Extract the lines from the first one in the records below through the line containing "You are a computer-use", keeping both ends and leaving out any pictures.

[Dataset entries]
════════

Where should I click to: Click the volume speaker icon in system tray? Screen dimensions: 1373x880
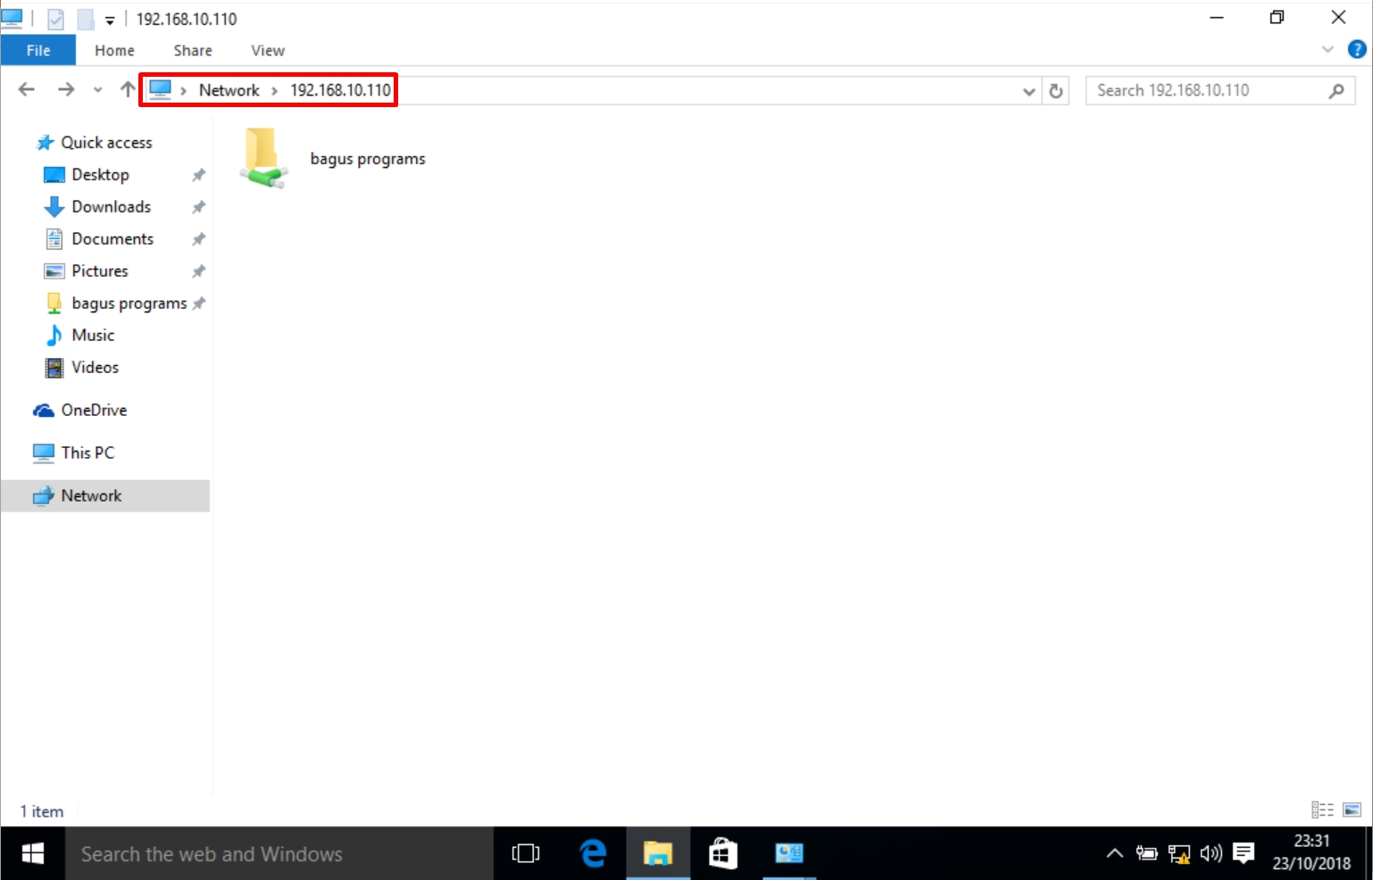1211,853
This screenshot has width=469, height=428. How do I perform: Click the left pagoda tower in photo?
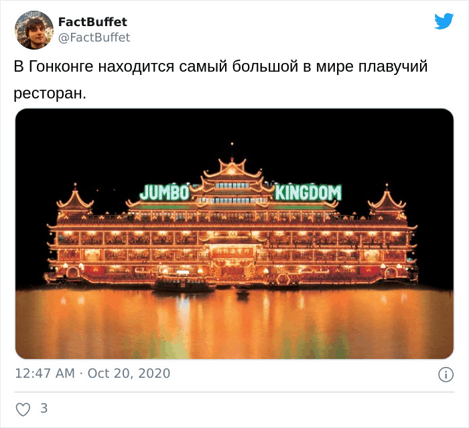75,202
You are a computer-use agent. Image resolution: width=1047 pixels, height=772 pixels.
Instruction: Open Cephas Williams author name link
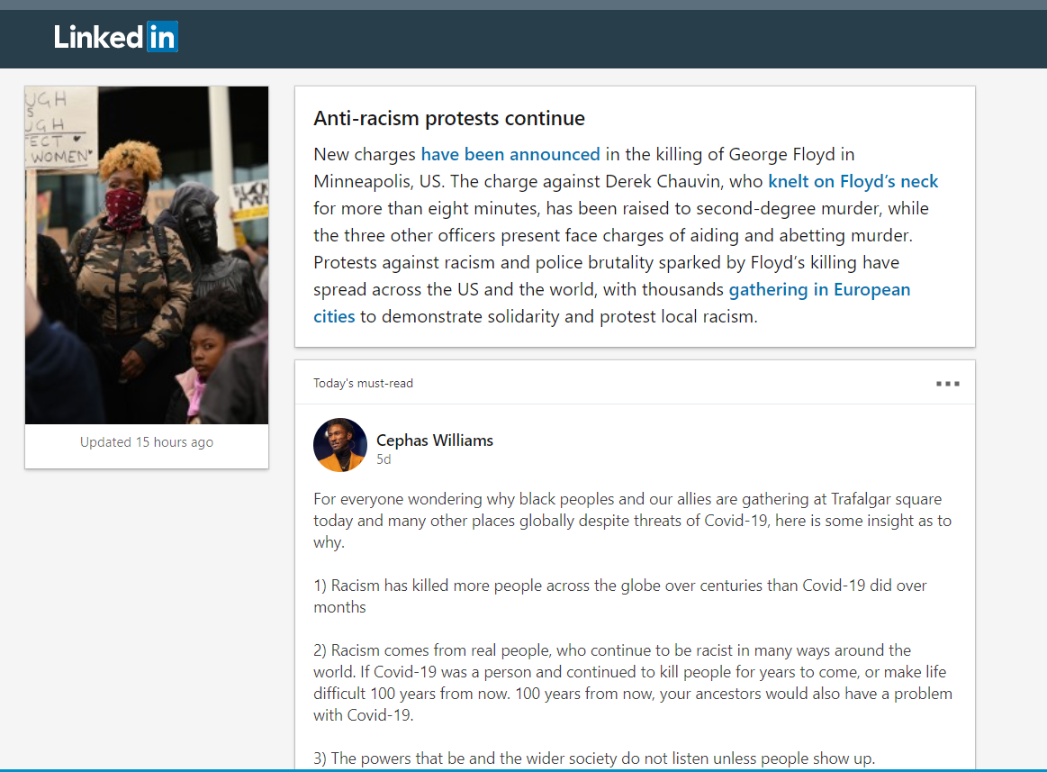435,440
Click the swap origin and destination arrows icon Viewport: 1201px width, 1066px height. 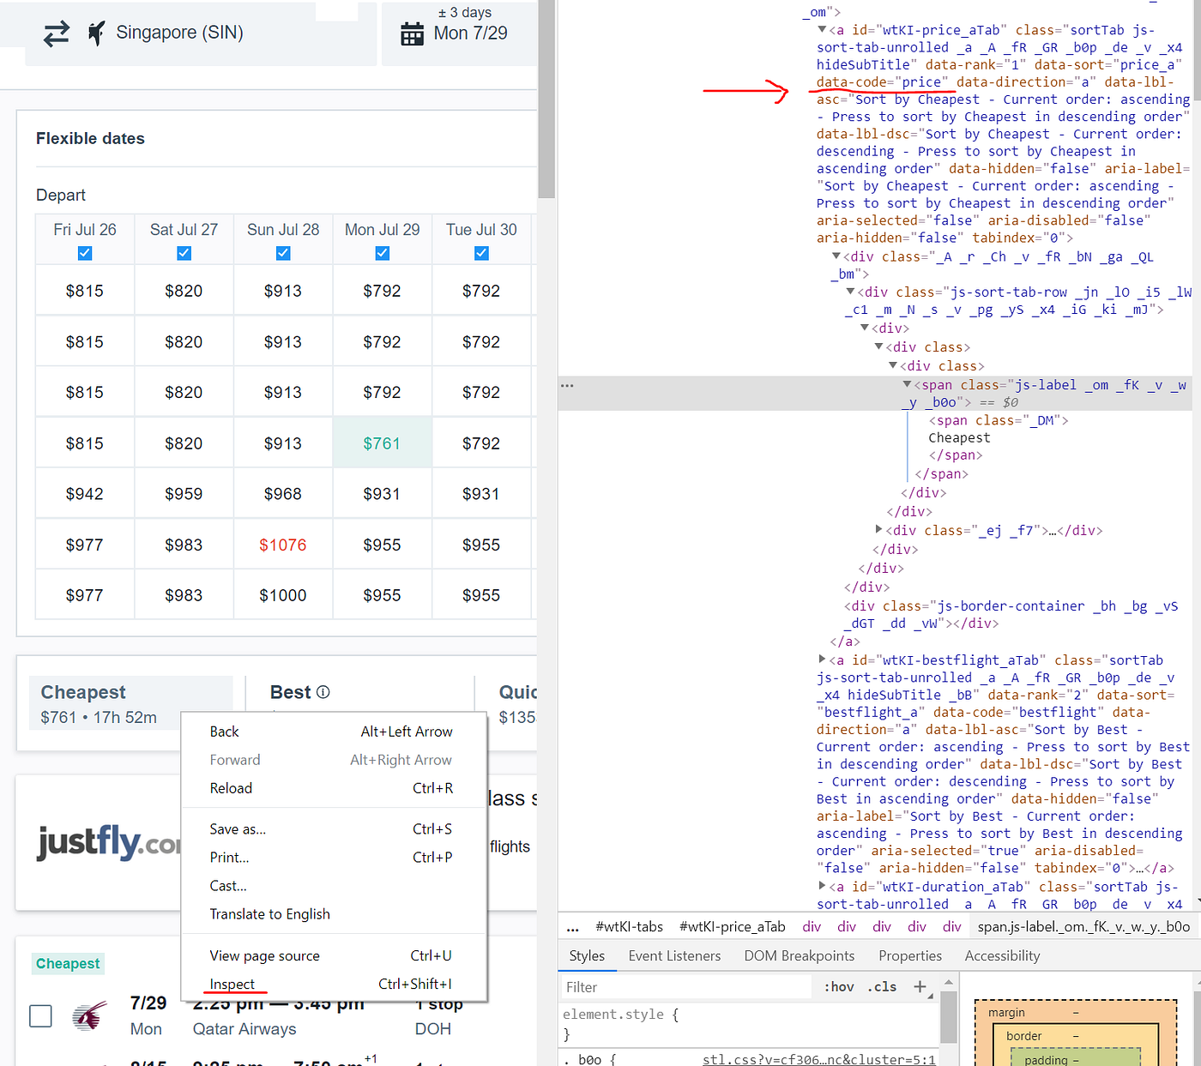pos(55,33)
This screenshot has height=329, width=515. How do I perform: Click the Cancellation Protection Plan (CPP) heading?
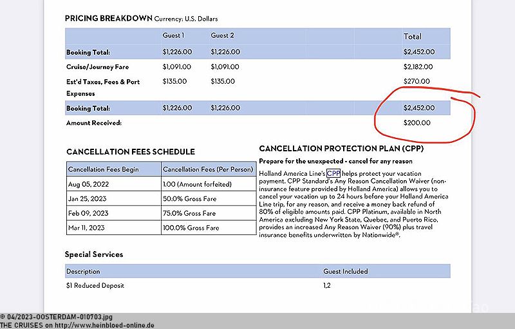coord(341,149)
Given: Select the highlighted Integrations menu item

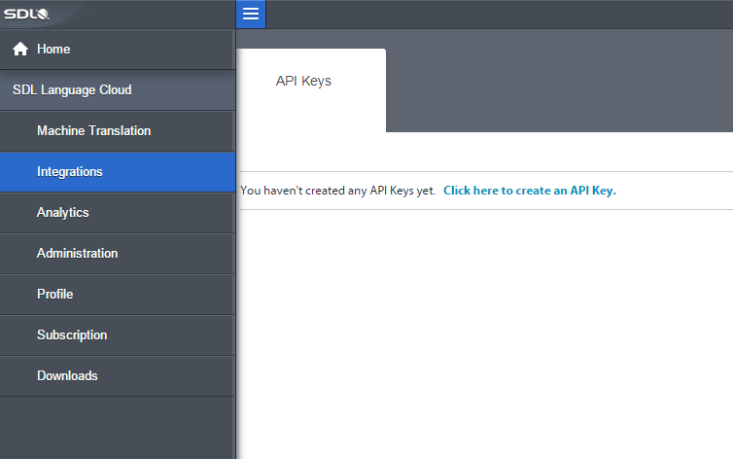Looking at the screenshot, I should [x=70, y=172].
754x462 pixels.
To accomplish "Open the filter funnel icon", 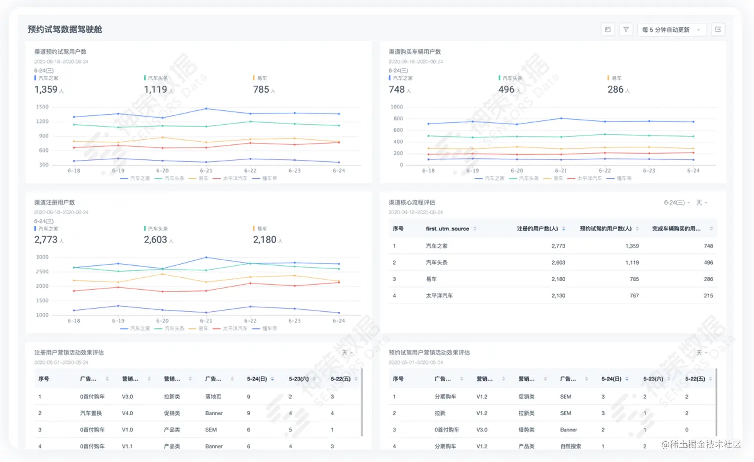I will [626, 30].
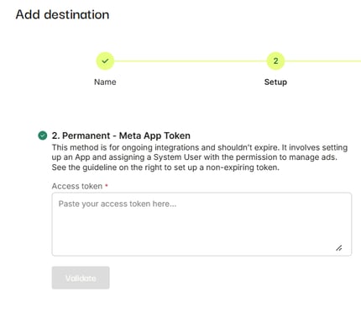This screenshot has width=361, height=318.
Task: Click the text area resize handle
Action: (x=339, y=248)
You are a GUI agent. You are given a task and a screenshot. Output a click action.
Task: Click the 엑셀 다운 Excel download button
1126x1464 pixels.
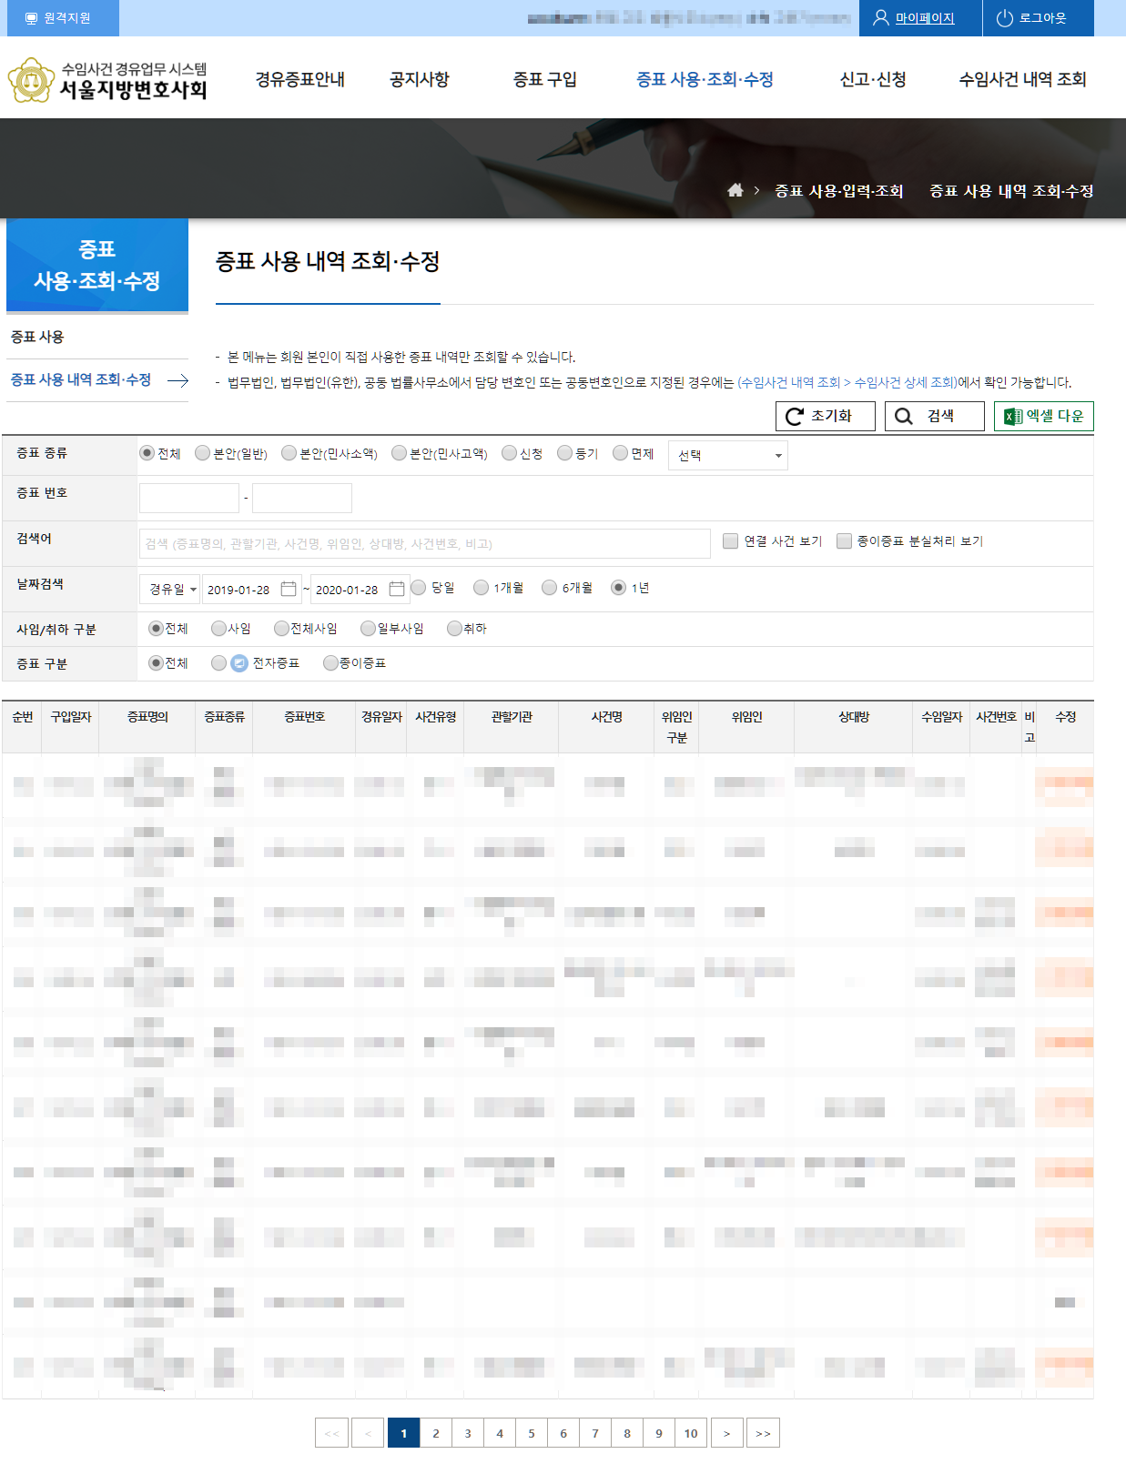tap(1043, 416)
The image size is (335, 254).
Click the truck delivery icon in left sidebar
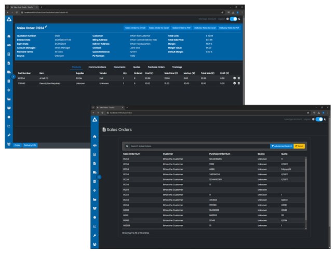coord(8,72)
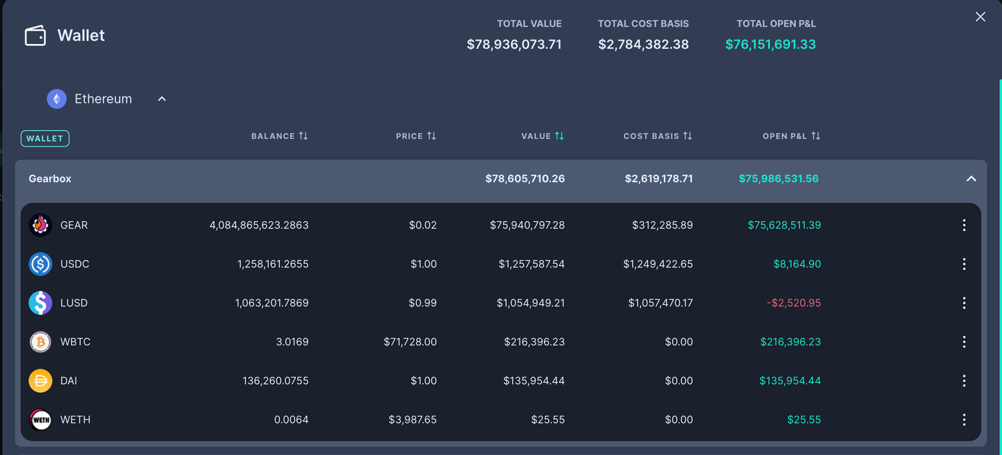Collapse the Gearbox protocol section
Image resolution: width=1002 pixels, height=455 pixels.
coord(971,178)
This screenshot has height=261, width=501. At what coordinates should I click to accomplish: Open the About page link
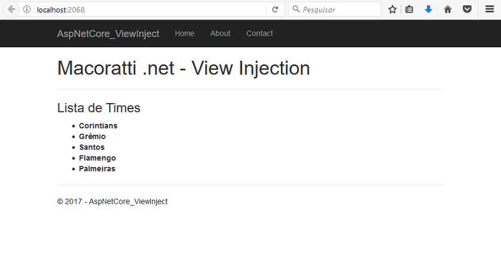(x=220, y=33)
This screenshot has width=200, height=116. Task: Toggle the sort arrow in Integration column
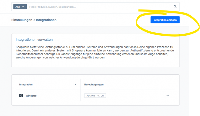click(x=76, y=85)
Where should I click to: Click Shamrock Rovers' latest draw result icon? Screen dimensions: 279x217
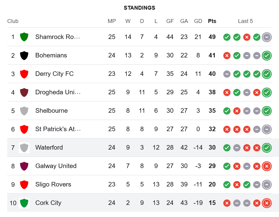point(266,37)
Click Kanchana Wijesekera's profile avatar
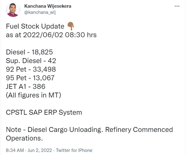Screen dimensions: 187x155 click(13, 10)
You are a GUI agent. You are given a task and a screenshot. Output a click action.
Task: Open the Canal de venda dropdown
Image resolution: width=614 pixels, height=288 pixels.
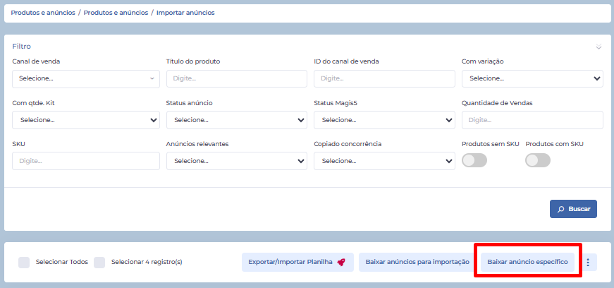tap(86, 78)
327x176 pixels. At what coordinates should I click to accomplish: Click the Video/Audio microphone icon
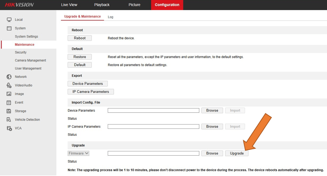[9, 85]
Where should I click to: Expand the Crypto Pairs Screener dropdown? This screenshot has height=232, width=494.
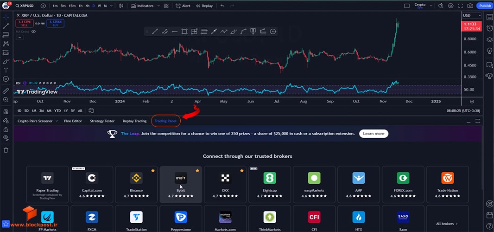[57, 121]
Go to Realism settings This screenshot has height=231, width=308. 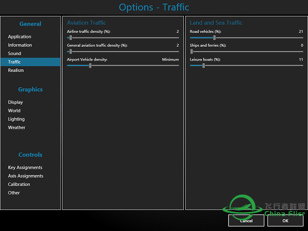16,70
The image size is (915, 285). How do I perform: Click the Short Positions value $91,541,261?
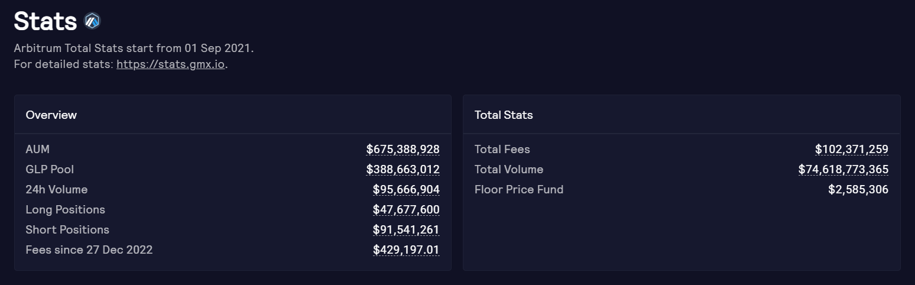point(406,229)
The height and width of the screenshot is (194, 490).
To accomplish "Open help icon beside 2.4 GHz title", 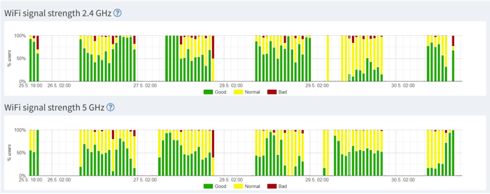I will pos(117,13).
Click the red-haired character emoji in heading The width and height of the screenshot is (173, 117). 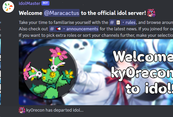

════════

Task output:
Where should I click to: Click the volume speaker icon in system tray? Screen dimensions: 1373x880
1211,853
This screenshot has width=469, height=428. How do I perform: Click the left pagoda tower in photo?
75,202
You are a computer-use agent. Image resolution: width=1047 pixels, height=772 pixels.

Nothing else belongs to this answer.